Sharpe Ratio-Guided Active Learning for Preference Optimization in RLHF
- URL: http://arxiv.org/abs/2503.22137v1
- Date: Fri, 28 Mar 2025 04:22:53 GMT
- Title: Sharpe Ratio-Guided Active Learning for Preference Optimization in RLHF
- Authors: Syrine Belakaria, Joshua Kazdan, Charles Marx, Chris Cundy, Willie Neiswanger, Sanmi Koyejo, Barbara E. Engelhardt, Stefano Ermon,
- Abstract summary: We propose an active learning approach to efficiently select prompt and preference pairs.<n>Our method evaluates the gradients of all potential preference annotations to assess their impact on model updates.<n> Experimental results demonstrate that our method outperforms the baseline by up to 5% in win rates against the chosen completion.

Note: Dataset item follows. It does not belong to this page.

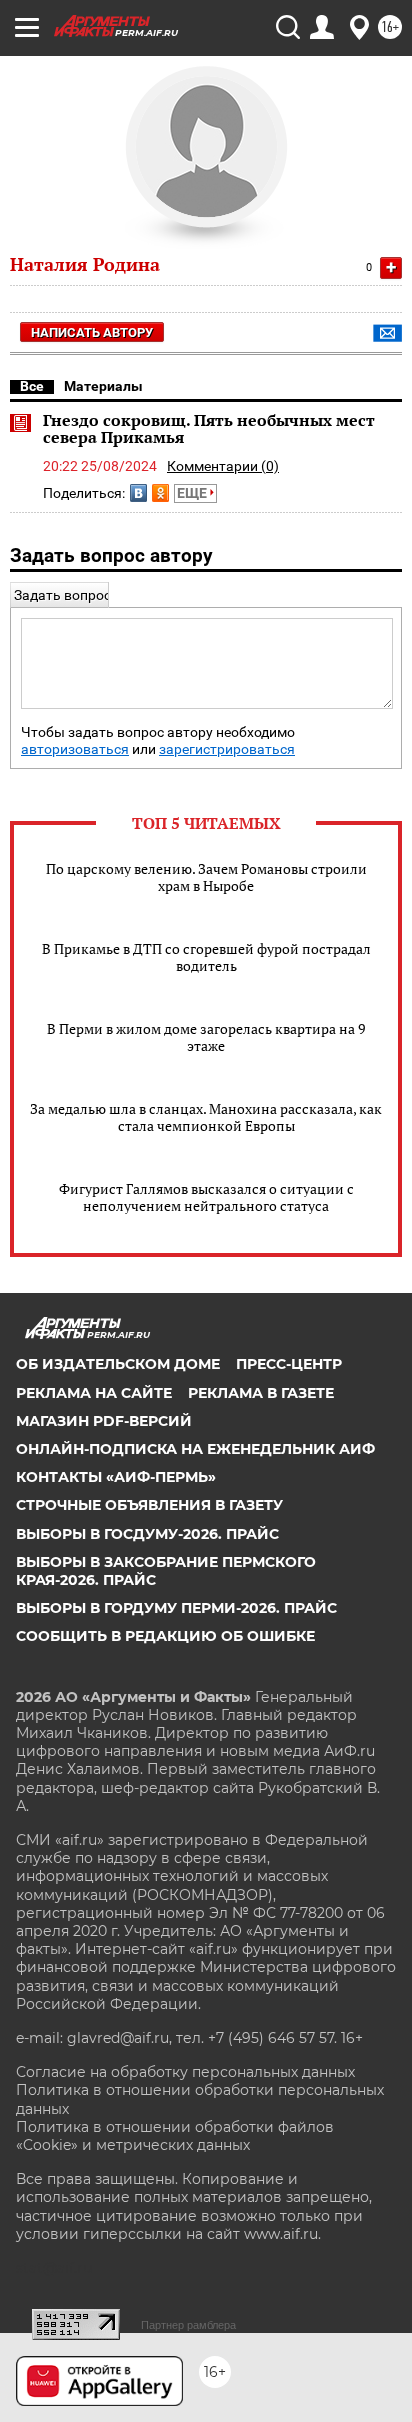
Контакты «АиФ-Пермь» (116, 1477)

- Score: 67.48004037550064
- License: http://creativecommons.org/licenses/by-nc-sa/4.0/
- Abstract: Reinforcement learning from human feedback (RLHF) has become a cornerstone of the training and alignment pipeline for large language models (LLMs). Recent advances, such as direct preference optimization (DPO), have simplified the preference learning step. However, collecting preference data remains a challenging and costly process, often requiring expert annotation. This cost can be mitigated by carefully selecting the data points presented for annotation. In this work, we propose an active learning approach to efficiently select prompt and preference pairs using a risk assessment strategy based on the Sharpe Ratio. To address the challenge of unknown preferences prior to annotation, our method evaluates the gradients of all potential preference annotations to assess their impact on model updates. These gradient-based evaluations enable risk assessment of data points regardless of the annotation outcome. By leveraging the DPO loss derivations, we derive a closed-form expression for computing these Sharpe ratios on a per-tuple basis, ensuring our approach remains both tractable and computationally efficient. We also introduce two variants of our method, each making different assumptions about prior information. Experimental results demonstrate that our method outperforms the baseline by up to 5% in win rates against the chosen completion with limited human preference data across several language models and real-world datasets.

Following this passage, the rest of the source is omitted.